> [Direction 1]:
Using the sermon text below, decide whether each statement agrees with it. Answer yes or no for each, and quote the deciding words.
(a) The passage discussed is from 1 John 4.
(b) The sermon text says romantic love can be commanded.
(c) The word "love" appears over 350 times in the Bible.

> [Document text]:
Start

No Fear In Love

Title: No Fear In Love

Bible Book: 1 John 4 : 17-21

Author: Johnny L. Sanders

Subject: Love, Rewards of



The Bible has a lot to save about love. As a matter of fact the word “love” appears over 350 times in the Bible. That, however, should not surprise us. Just look at America and consider how the word is used in literature, music, by the entertainment, in counseling, and in speech. We have one word for love in English for love, and the context determines the meaning. That one word expresses romantic love, filial love, brotherly love, and love for life, nature, of beauty in general. In the Greek, there are different words for various kinds of love. There is romantic love, but in the New Testament we are concerned primarily with brotherly love (phileo) and the special kind of love God commands (agape). A misunderstanding of these two loves can confuse even mature believers and leave them with unnecessary guilt. The thing we must remember is that you cannot command romantic love or brotherly love, but God commands a certain kind of love (agape). It can be commanded because it is a mental attitude kind of love - a love that is directed by the mind and will, and not just the heart. The Lord commands us to love people who are not pleasant, not appealing, not even likable. This is kind of love (agape) is the what we are dealing with in this passage. It is a love that involves the mind, the feelings, and the will, but it is driven by what we understand to be the will (and command) of the Lord.


“By this, love is perfected with us, that we may have confidence in the day of judgment; because as He is, so also are we in this world. There is no fear in love; but perfect love casts out fear, because fear involves punishment, and the one who fears is not perfected in love. We love, because He first loved us.”

A. “By This” Holds Verse 16 Before Us, 17a.

“And we have come to know and have believed the love which God has for us. God is love, and the one who abides in love abides in God, and God abides in him.”

1. We come to know His love when we come to know Him.

2. God is love.

3. To abide in Him is to abide in His love.

4. Love is perfected in us when we abide in Him.

B. Love Gives Us Confidence in the Day of Judgment, 17b.

1. God does not to offer hope to one who has never been born again.

2. He wants all who have been saved to live without fear of judgment.

3. Fear of judgement is lifted for the mature believer.

4. We have this assurance because, “as He is, so also are we in this world.”

a. Fear is removed because of God’s love for us.
b. Fear is removed because of our love for Him.

End

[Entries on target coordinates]
Start

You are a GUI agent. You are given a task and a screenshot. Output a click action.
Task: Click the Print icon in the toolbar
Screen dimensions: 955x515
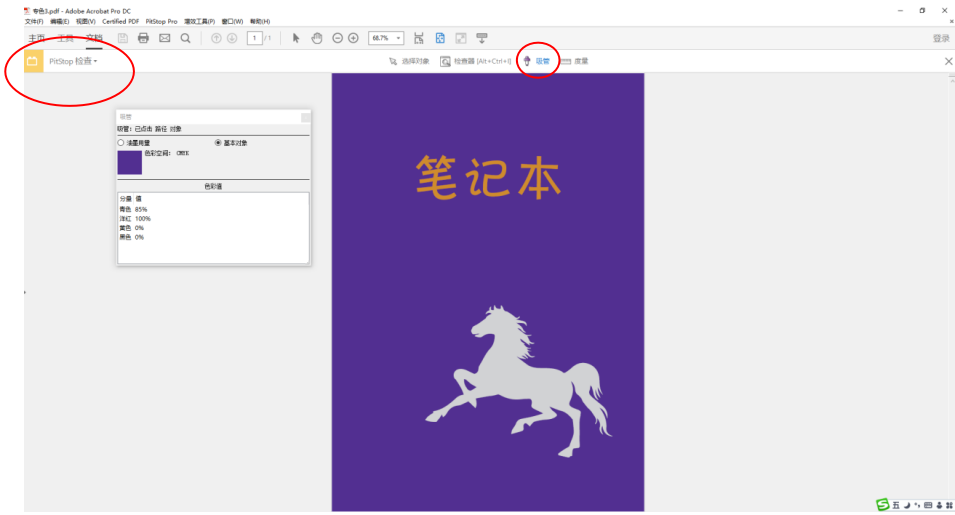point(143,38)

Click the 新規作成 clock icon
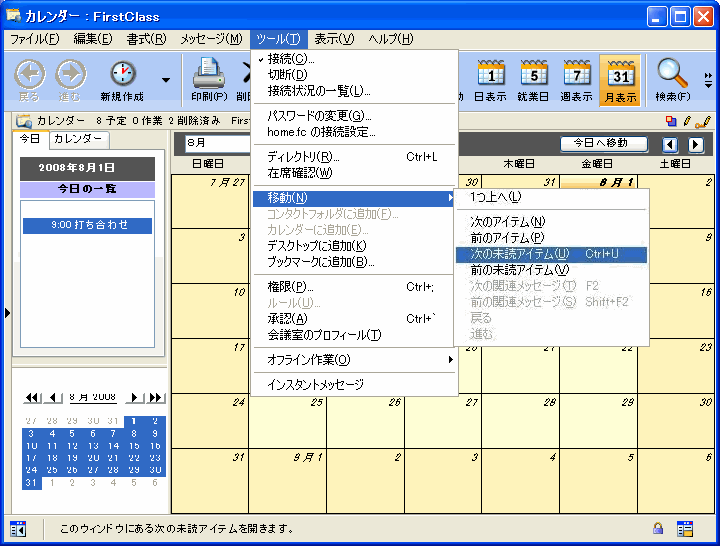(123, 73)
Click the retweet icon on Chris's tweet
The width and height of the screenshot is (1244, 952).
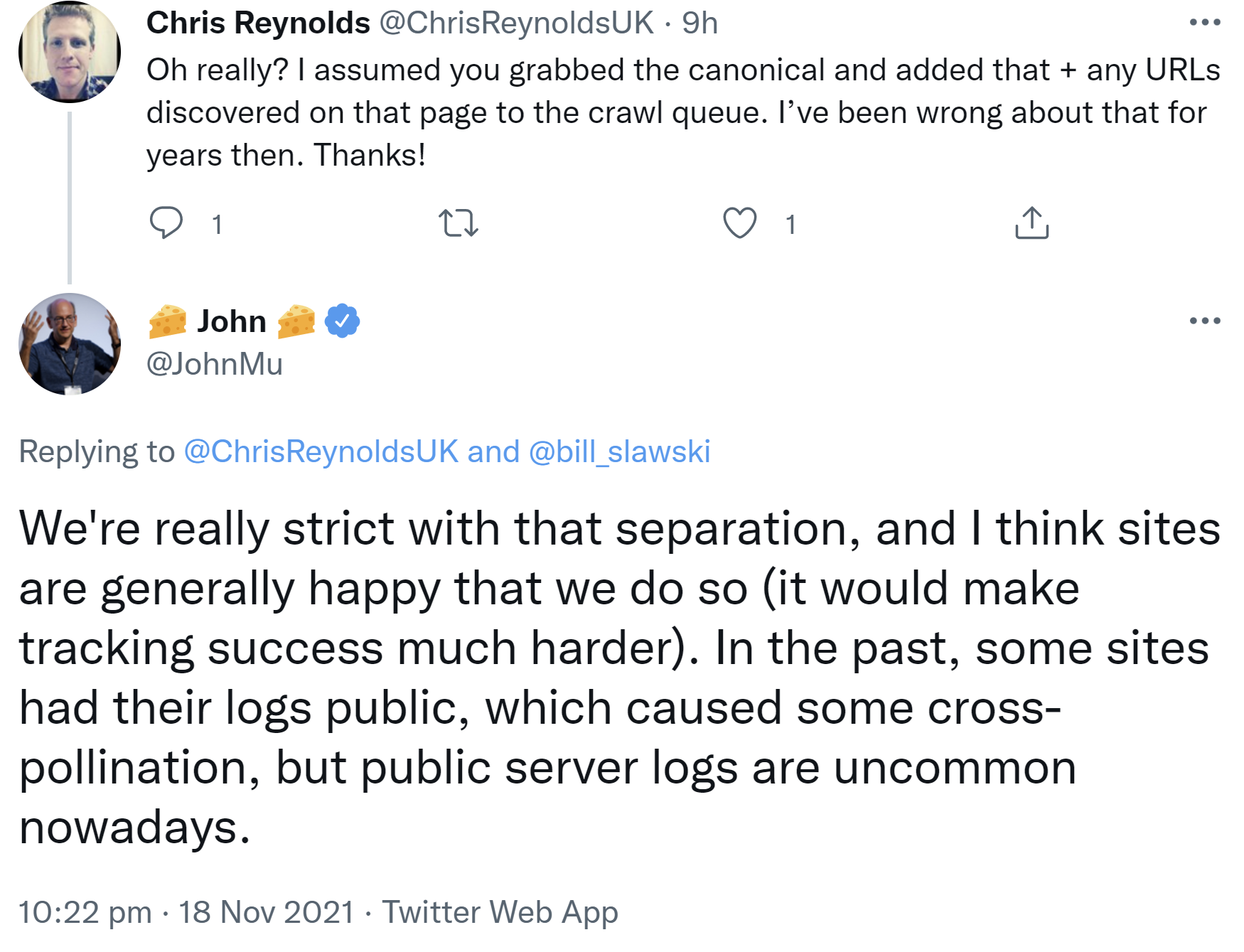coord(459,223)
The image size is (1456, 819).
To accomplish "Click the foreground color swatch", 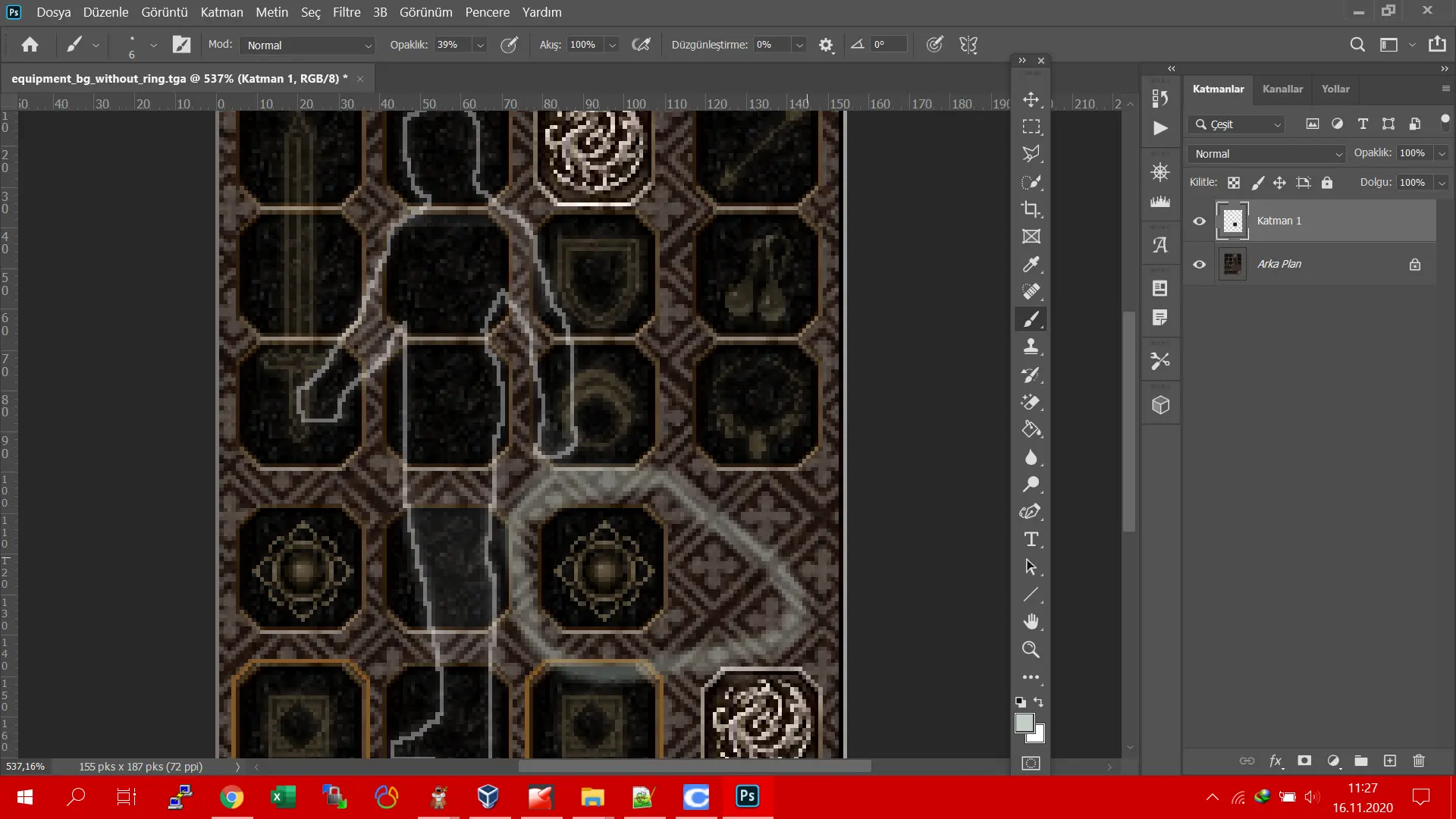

End

> [Direction 2]:
Put the lines of the listing above into a numbered list, leaving out blank lines and the pictures.

> [Task answer 1]:
(a) Yes: "Bible Book: 1 John 4 : 17-21"
(b) No: "you cannot command romantic love or brotherly love"
(c) Yes: "the word “love” appears over 350 times in the Bible"

> [Task answer 2]:
1. You are a GUI agent. You are given a task and a screenshot. Output a click action.
2. Task: Click the Print icon in the toolbar
3. Screen dimensions: 955x515
4. point(143,38)
5. Click the 新規作成 clock icon
6. (123, 73)
7. Click the retweet icon on Chris's tweet
8. The width and height of the screenshot is (1244, 952).
9. coord(459,223)
10. The image size is (1456, 819).
11. To accomplish "Click the foreground color swatch", 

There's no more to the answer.